* Provided text *
+++
Project Fear — the massive PR campaign aimed at sowing and watering the seeds of dread about the potential consequences of a YES vote in the upcoming referendum on a British exit from the EU — is in full bloom. In the event of a wrong answer, all manner of biblical disasters can be expected to befall the nation, the British public is constantly being warned.
The country’s national income will shrink, hundreds of thousands if not millions of jobs will vanish, the City of London’s core industry — financial engineering — will migrate across the channel, the currency will collapse, house prices will plummet, European firms will stop selling products to Brits, the U.S. government will impose massive tariffs on British imports, and even Britain’s already dismal climate will get worse.
Project Fear’s shrillest shills include the British government and institutions of State, the UK’s most powerful business lobby group The Confederation of British Industry, the City of London Corporation (and all the too-big-to-fail financial institutions whose interests it faithfully serves), the European Union, the International Monetary Fund, and the world’s biggest fund manager BlackRock.
Another prominent prophet of Brexit doom and gloom is the Bank of England, an institution that, according to its charter at least, is supposed to be “independent” from national politics, but which has done nothing but feed the fear. In testimony to the UK government’s Treasury Select Committee earlier this month, the central bank’s Canadian and former Goldmanite Chairman Mark Carney warned that Brexit is the “biggest domestic risk to financial stability,” with potentially dire consequences for Britain’s balance of payments, its housing market, foreign investment, and its banks.
It’s a shame no one bothered to ask Carney to identify the biggest non-domestic threat to Britain financial stability — he might have admitted that it was the euro, as his predecessor as Bank of England governor, Mervyn King, recently acknowledged.
“Put bluntly, monetary union has created a conflict between a centralized elite on the one hand, and the forces of democracy at the national level on the other,” King writes in his new book, The End of Alchemy. “This is extraordinarily dangerous.”
While King hasn’t explicitly come out in favor of Brexit, he hasn’t ruled it out either, and it doesn’t take much reading between the lines of his new book to divine more or less where he stands — i.e., as far away as possible from Carney.
+++
* Required work *
a: Name each area of Britain's economy where, according to the piece on Project Fear, Mark Carney warned that Brexit could have dire consequences.
b: Continue the piece on Project Fear and the Brexit referendum from its final sentence.

* Rows *
+++
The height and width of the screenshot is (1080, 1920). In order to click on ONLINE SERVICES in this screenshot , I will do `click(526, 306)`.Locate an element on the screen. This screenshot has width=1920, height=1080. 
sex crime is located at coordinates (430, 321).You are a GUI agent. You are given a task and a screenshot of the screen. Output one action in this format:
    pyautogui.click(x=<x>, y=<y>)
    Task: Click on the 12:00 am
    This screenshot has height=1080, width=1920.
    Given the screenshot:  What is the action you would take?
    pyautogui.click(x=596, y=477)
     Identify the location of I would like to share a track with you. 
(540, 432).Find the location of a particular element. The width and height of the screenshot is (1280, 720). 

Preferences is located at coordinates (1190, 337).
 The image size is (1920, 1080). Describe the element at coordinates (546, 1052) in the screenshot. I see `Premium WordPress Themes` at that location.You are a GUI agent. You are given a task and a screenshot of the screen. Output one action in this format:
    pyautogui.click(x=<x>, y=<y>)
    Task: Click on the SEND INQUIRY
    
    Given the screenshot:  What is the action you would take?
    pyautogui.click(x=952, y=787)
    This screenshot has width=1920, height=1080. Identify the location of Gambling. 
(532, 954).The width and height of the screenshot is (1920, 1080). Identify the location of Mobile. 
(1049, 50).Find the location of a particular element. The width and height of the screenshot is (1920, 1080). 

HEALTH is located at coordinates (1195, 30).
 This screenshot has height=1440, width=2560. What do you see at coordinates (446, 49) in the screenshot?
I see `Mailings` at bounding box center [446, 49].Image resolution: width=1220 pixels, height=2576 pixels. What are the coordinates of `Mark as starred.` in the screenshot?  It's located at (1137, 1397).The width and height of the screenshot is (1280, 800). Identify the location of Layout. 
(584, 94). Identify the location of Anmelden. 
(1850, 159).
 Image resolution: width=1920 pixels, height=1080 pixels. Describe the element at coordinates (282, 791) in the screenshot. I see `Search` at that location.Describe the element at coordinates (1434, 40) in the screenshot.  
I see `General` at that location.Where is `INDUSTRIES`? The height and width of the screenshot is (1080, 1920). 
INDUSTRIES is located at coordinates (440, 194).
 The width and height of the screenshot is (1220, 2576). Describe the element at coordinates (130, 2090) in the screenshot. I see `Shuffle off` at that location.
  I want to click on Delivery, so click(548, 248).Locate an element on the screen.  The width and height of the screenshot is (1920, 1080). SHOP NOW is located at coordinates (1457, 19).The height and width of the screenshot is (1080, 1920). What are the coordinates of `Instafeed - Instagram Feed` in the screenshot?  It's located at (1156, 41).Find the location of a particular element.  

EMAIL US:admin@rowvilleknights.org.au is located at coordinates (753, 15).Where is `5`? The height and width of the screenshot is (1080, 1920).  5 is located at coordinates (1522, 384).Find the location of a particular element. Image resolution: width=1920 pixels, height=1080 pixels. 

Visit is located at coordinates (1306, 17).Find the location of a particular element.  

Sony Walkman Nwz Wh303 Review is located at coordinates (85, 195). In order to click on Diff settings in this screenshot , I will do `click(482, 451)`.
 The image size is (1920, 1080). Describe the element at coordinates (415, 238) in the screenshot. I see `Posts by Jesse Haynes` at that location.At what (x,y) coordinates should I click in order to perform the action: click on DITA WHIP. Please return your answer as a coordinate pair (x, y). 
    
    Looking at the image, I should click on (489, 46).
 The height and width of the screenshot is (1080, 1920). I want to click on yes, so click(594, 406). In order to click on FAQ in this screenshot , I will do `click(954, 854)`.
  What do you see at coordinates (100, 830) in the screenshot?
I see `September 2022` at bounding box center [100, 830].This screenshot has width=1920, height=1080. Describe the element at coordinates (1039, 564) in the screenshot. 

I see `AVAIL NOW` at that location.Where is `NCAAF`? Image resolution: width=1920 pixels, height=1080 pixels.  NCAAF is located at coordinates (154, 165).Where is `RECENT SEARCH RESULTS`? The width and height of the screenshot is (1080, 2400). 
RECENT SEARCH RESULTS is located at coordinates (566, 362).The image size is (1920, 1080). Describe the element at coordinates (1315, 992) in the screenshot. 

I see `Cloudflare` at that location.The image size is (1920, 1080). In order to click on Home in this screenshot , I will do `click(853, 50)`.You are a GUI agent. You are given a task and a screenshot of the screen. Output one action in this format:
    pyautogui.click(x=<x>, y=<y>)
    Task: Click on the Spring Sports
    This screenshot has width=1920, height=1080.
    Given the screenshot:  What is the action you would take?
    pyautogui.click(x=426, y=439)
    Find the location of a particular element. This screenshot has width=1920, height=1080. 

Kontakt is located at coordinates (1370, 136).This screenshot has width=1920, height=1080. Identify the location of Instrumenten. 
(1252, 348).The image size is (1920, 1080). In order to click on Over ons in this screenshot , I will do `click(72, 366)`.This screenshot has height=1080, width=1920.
+++
* The answers *
a:
- Balance of payments
- Housing market
- Foreign investment
- Banks

b:
This glaring difference of opinion between Britain’s former and current central bank governors leaves wavering British voters with a dilemma. Should they believe the words of a former central banker who’s desperately plugging his memoirs, or those of a current central banker who before dedicating his energies to central banking — first in Canada and now in the UK — spent 13 years with Goldman Sachs, which arguably holds more sway over Europe’s financial markets than any other systemically important global financial institution?
While the British public weighs up the potential benefits and drawbacks of life outside the EU, Bank of England officials are “agonizing,” as Bloomberg put it, over “the dangers” from the vote to leave. The central bank is already drawing up contingency plans for a British exit from the EU and will offer extra liquidity to the financial system around the referendum.
British banks are about to be offered billions of pounds of extra cash, just in case the markets seize up. Here’s more from The Daily Telegraph:
Quote :
The process sees banks offer the Bank of England assets such as mortgage loans, in exchange for cash. The Bank of England offers this facility to banks once per month, but will give banks four chances to take extra cash in June.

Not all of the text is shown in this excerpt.